### Texto fornecido

════════════════

Título: Para limpar de fato
Autor: Tereza Cruvinel
Fonte: O Globo, 28/07/2006, O GLOBO, p. 2

O escândalo dos sanguessugas tem que ser explorado eleitoralmente. Não pelos partidos, todos respingados de sangue, mas pelos eleitores, que terão em breve a chance de trocar boa parte de seus representantes no Congresso. Neste momento o governo se esforça para mostrar que foi sua a iniciativa de investigar. E a oposição se esforça para deixar tudo na conta do atual governo.

Melhor fariam os líderes políticos mais responsáveis se firmassem agora um acordo para, concluídas as investigações e passadas as eleições, aprovar as mudanças que podem coibir o desvio de verbas públicas. E isso tem que começar por grandes mudanças na forma de fazer e executar o Orçamento, base da relação degenerada entre o Executivo e o Legislativo, hoje, ontem e anteontem.

O próprio presidente Lula fez coro com seus ministros dizendo ontem à CBN que a ação da CGU é que levou à descoberta do esquema pela Polícia Federal. Isso está, de fato, documentado. Em 2003, a CGU, ainda sob a direção de Waldir Pires, começou a sortear municípios que sofreriam auditoria do uso dos recursos federais. Na primeira leva, os técnicos esbarraram nas emendas do deputado Nilton Capixaba em Rondônia. As ambulâncias por ele aprovadas foram todas fornecidas pela Planam, a preços maiores que as compradas pelas prefeituras vizinhas. Depois, foram encontrando a Planam e associadas fazendo o mesmo em outros municípios. Está documentada também a transmissão dessas informações à Polícia Federal, que passou 2005 inteiro investigando o esquema estourado este ano pela Operação Sanguessuga. Está demonstrado que a Planam atua em Brasília desde 1998 e o esquema funciona desde 2000. Deputados da base de FH participavam dele, passaram a apoiar Lula e a vida seguiu. Mas Vedoin continuou a operar porque encontrou guarida no novo governo, refez suas conexões.

════════════════

### Linhas extraídas
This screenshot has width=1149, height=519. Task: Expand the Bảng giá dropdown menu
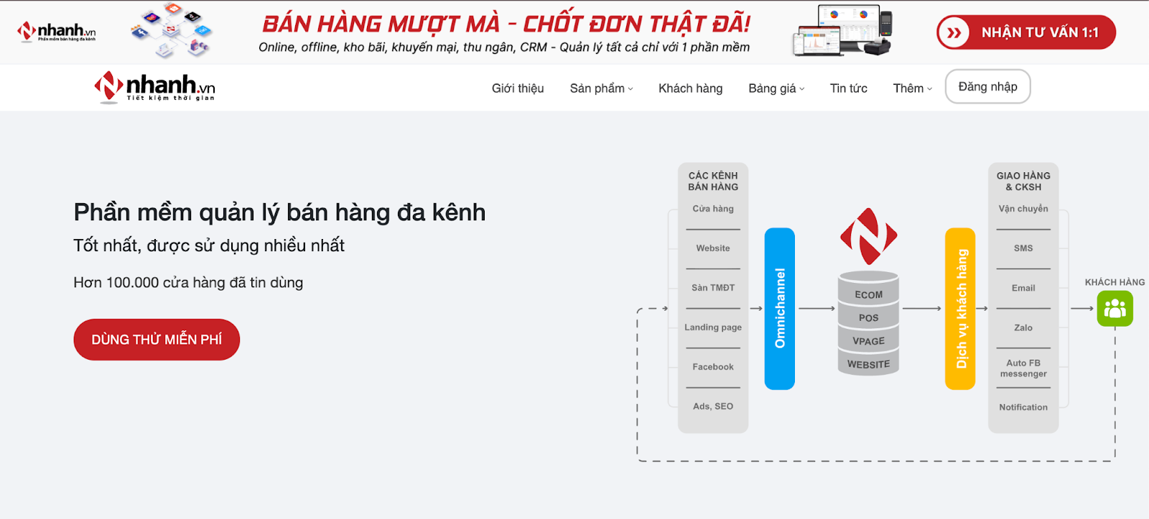[776, 88]
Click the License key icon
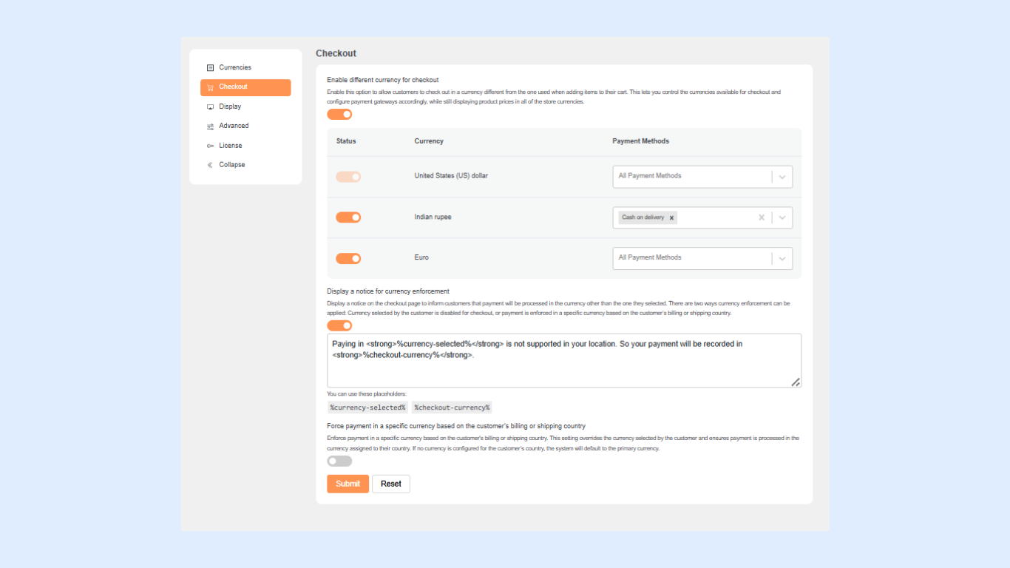1010x568 pixels. click(211, 146)
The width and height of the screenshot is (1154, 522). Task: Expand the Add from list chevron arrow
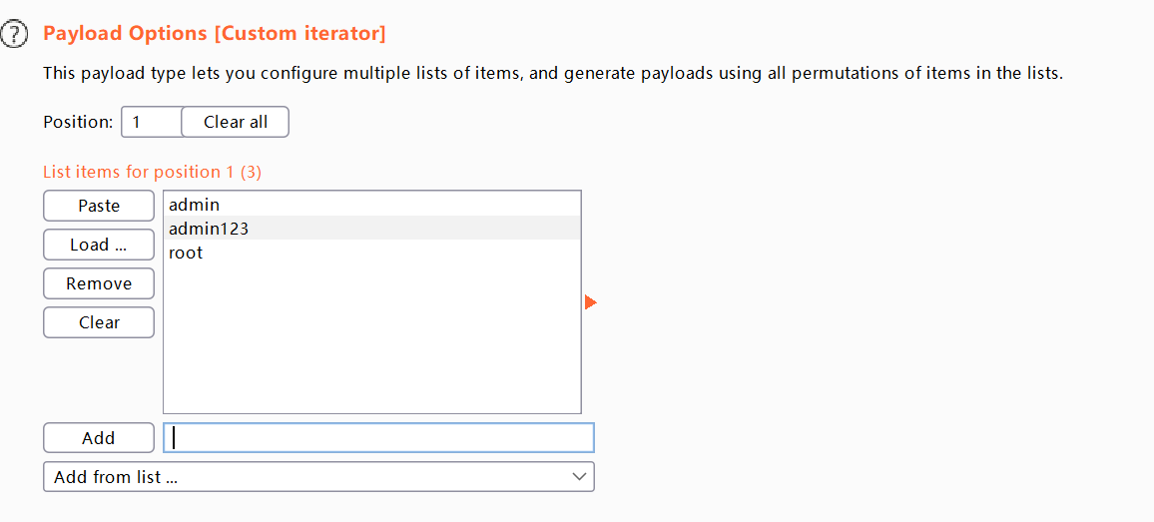tap(580, 476)
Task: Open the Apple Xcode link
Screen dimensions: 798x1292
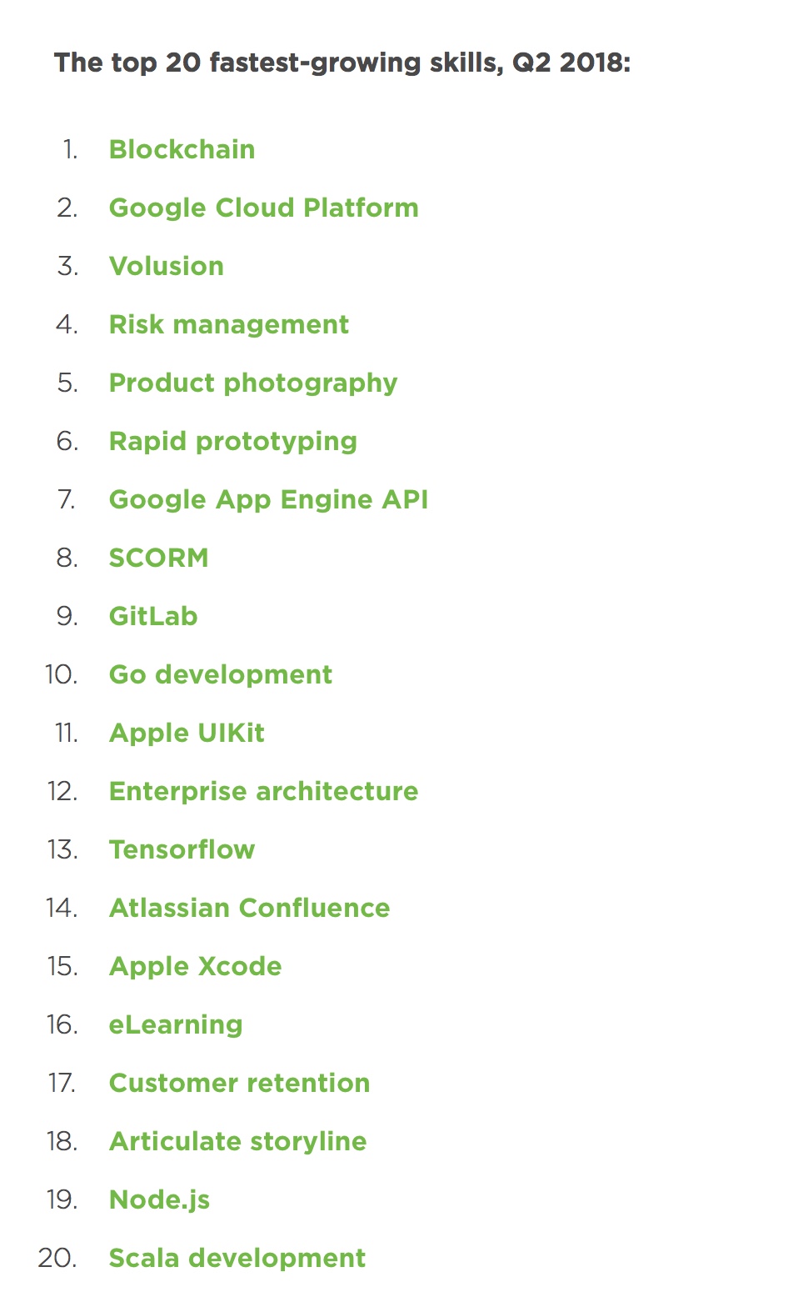Action: pyautogui.click(x=195, y=967)
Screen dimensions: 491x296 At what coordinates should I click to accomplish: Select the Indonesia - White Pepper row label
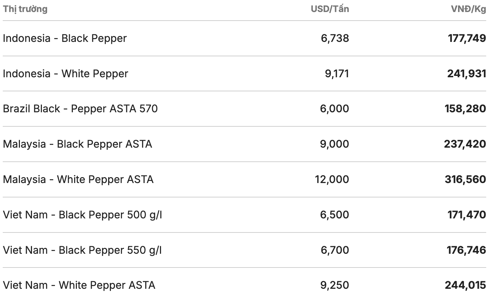point(65,73)
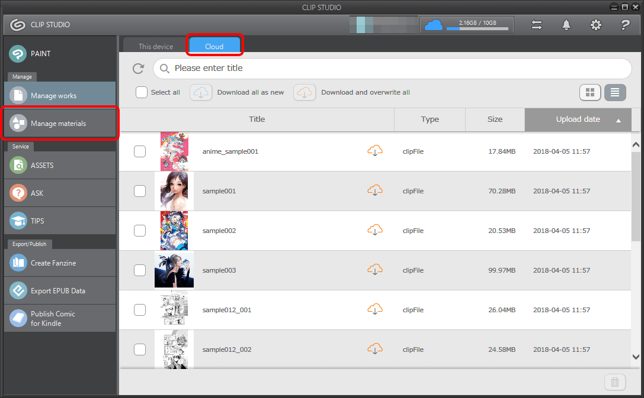Open Manage materials in sidebar
This screenshot has height=398, width=644.
pos(59,124)
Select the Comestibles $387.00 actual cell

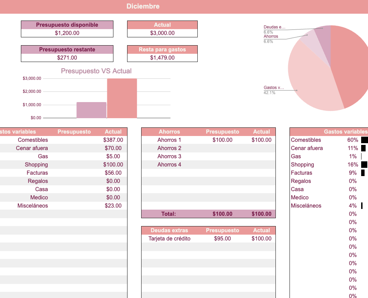[x=113, y=140]
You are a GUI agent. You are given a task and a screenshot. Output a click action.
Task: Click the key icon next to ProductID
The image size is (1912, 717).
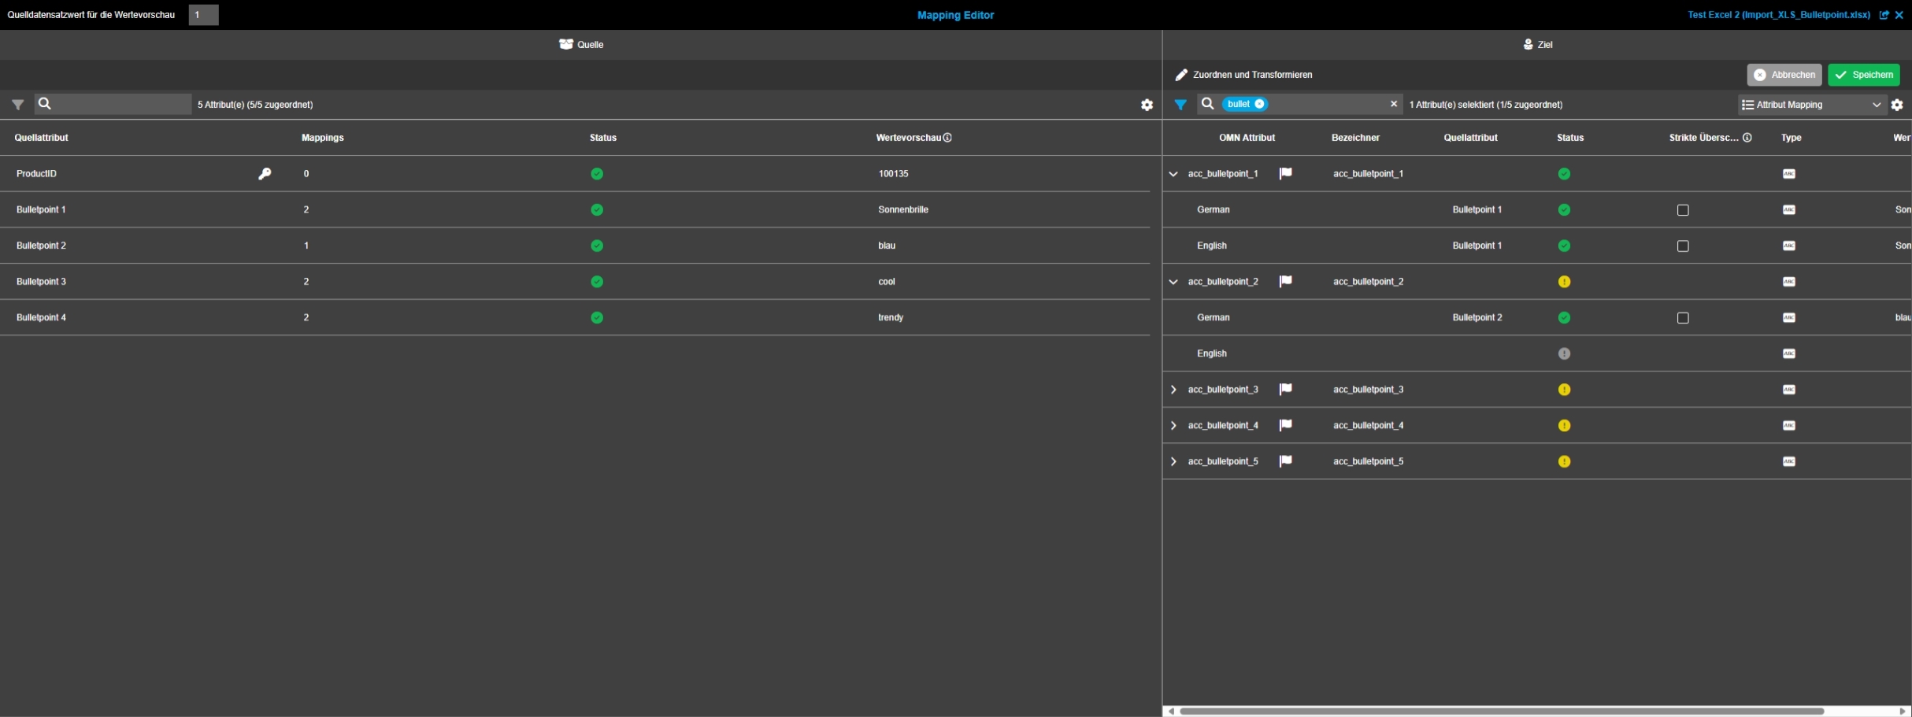click(x=265, y=174)
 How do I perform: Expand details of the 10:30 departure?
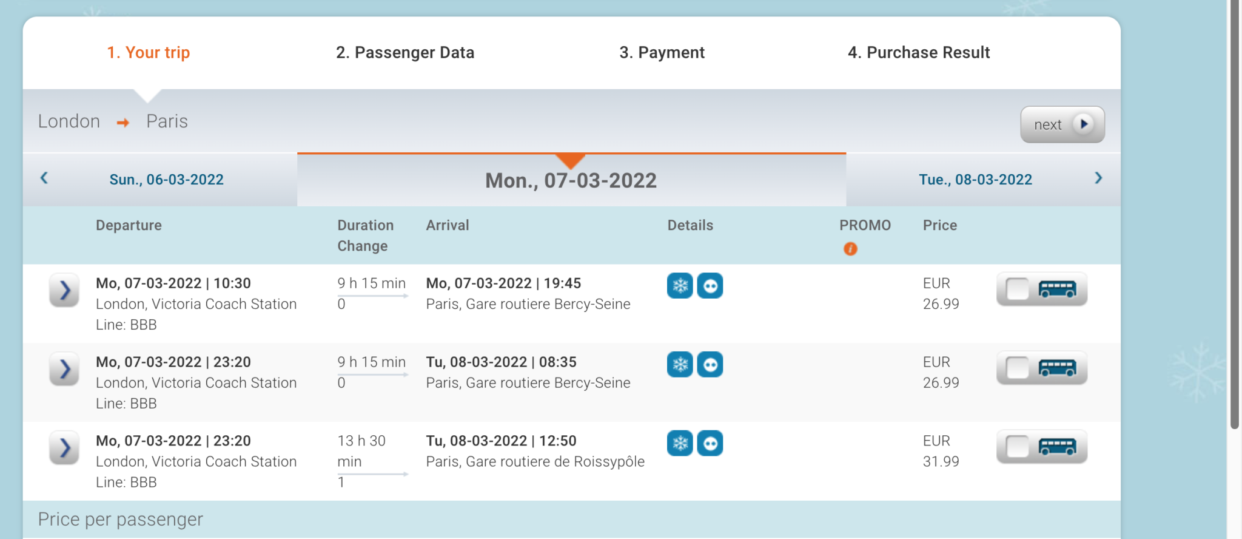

════════════════

### Lista de tarefas
1. Responda às perguntas abaixo com base no texto sobre o escândalo dos sanguessugas, uma resposta por linha, marcada com a mesma letra.
(a) Segundo o texto, o que o governo se esforça para mostrar neste momento?
(b) Em que ano a CGU começou a sortear municípios que sofreriam auditoria do uso dos recursos federais?
(c) Desde que ano a Planam atua em Brasília?
2. Escreva a continuação do texto sobre o escândalo dos sanguessugas, começando logo após a última frase apresentada.

### Respostas numeradas
1.
(a) Que foi sua a iniciativa de investigar.
(b) Em 2003.
(c) Desde 1998.

2.
¿ A CPI entrou no caso a reboque da PF e da CGU e recebeu tudo mastigado. É ótimo que some forças e acelere o julgamento político dos envolvidos. Seu problema é o vazamento seletivo de nomes. Se queremos extirpar o tumor, não podemos omitir nem destacar informações ¿ diz o ministro da CGU, Jorge Hage.

Documentos da CGU tratam ainda de mostrar que a farra foi maior no governo passado. Entre 2000 e 2004, as prefeituras adquiriram 2.034 ambulâncias destinadas por emendas. Desse total, 681 contratos suspeitos de fraude foram firmados com a Planam. Entre 2003 e 2004 foram 210 contratos suspeitos feitos com a Planam, num total de 1.009. Quando divulga esses dados, a CGU tenta neutralizar a percepção de que tudo começou na era Lula. Ela existe mesmo, favorecida pela ocorrência de outros escândalos. Mas a disputa sobre quem tem mais sanguessugas não resolve nada, e ainda prejudica a compreensão das engrenagens que tudo facilitam. A engrenagem do Orçamento, que começa na Comissão Mista do Congresso, passa pelos ministérios e termina nas prefeituras. Para reformá-la, será preciso mudar os ritos. Autor da emenda que torna impositiva a execução do Orçamento, o senador Antonio Carlos Magalhães conclama:

¿ Sanguessugas são filhos bastardos do Orçamento autorizativo. O deputado aprova a emenda, o governo não executa ou o chantageia para ter seu voto. Nesse pântano surgem mafiosos como este Vedoin, que usam as emendas para fazer corrupção. Todos os candidatos a presidente, inclusive o meu, deveriam defender o Orçamento impositivo ¿ diz ACM.

Afora Heloísa Helena, nenhum se comprometeu. Alegam o risco de descontrole do gasto público. ACM pondera que a receita estimada no Orçamento tem sido sempre superada pela arrecadação. Poderíamos ainda começar aos poucos, tornando inicialmente obrigatória só a execução das emendas individuais. Hoje cada deputado pode destinar até R$5 milhões a seus municípios. Sabem que muito pouco disso sairá. Com emendas menores mas garantidas, as máfias ficariam fora do jogo e a chantagem política do Executivo seria mitigada.